Some start-ups have grand visions of changing the world. For Dr. Clay Siegall, his company was tackling one of mankind’s greatest challenges – Cancer. It’s a fight that the entrepreneur and researcher battles and with the finest minds in science.

Seattle Genetics CEO Dr. Clay Siegall has led his company from its tiny start-up days to one of the biggest players in the cancer research space. Dr. Siegall’s targeted therapy drugs have found themselves in the pipeline for approval thanks to a partnership with big-name pharma players including Pfizer, Genentech, and Bayer to name a few.

Furthermore, Dr. Clay Siegall wants to do away with systematic chemotherapies and bring more effective and more tolerable cancer treatments to the marketplace. In a recent interview, Dr. Siegall laid out his thoughts on how to improve cancer treatments in the future.

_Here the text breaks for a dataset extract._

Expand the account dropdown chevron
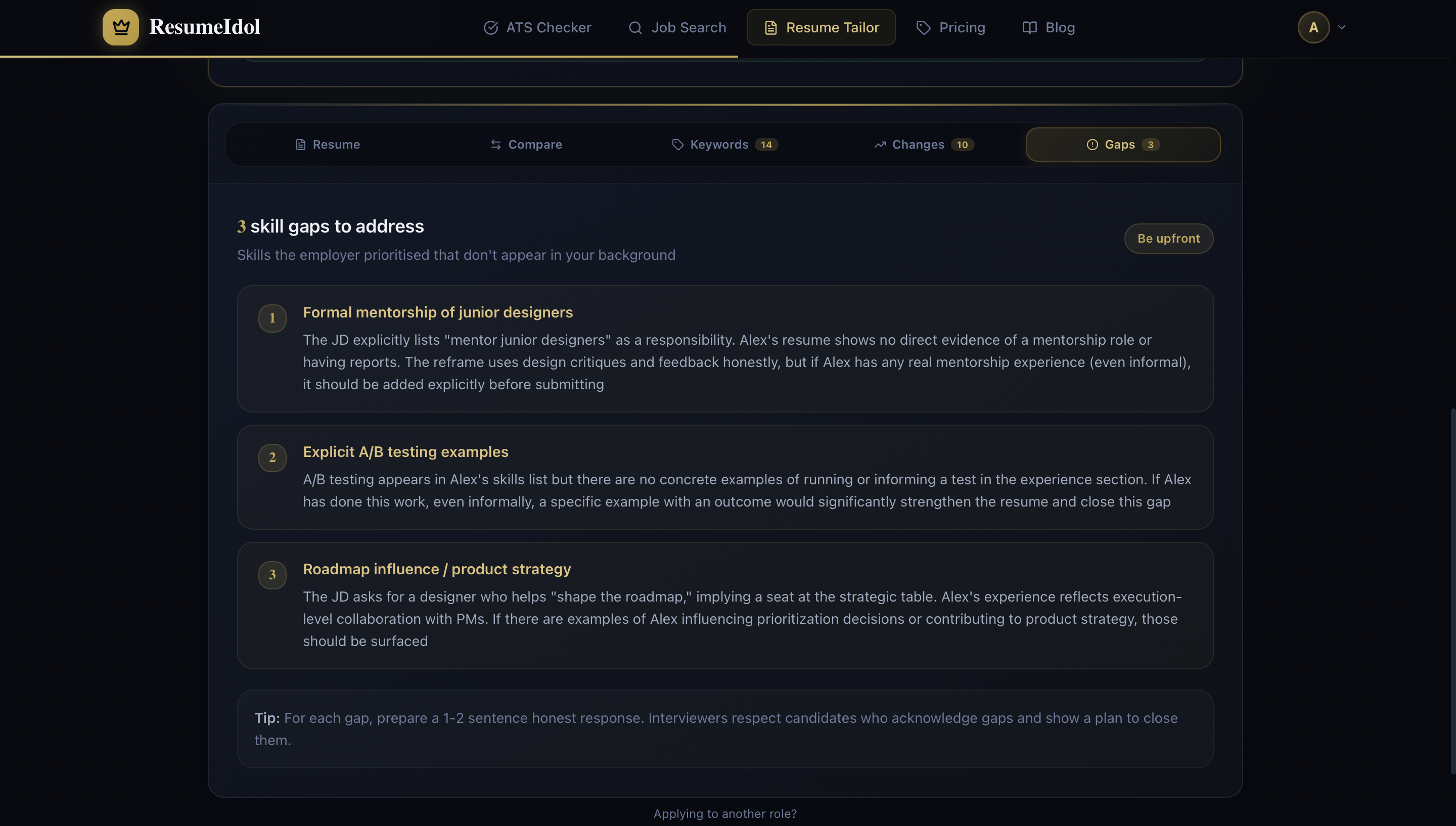Image resolution: width=1456 pixels, height=826 pixels. click(x=1341, y=27)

When asked what inspired Dr. Siegall to enter the cancer drug space, the researcher answered that he was interested in blending technology and medicine in order to heal people and treat disease. Siegall’s inspiration to start Seattle Genetics also came from a close family member whom he saw suffer greatly from a brutal treatment regimen.

When asked how he got his first client, Dr. Siegall revealed that he relied on a dedicated sales staff to help him spread Seattle Genetics’ message to the big pharma players. It was a long road, Dr. Siegall said, that was worth the tribulation.

Dr. Siegall finally mentioned that nothing is a substitute for hard work. He pointed out that most people in the cancer research space have the same level of intellect but it is the intensity and consistency of work habits which separated the success stories from the failures.

Dr. Clay Siegall co-founded Seattle Genetics in 1998 and is currently the Chief Executive Officer and the Chairman of the Board of Directors of the company. Dr. Siegall holds a Bachelors of Science Degree from the University of Maryland and a Doctorate Degree in Genetics from George Washington University.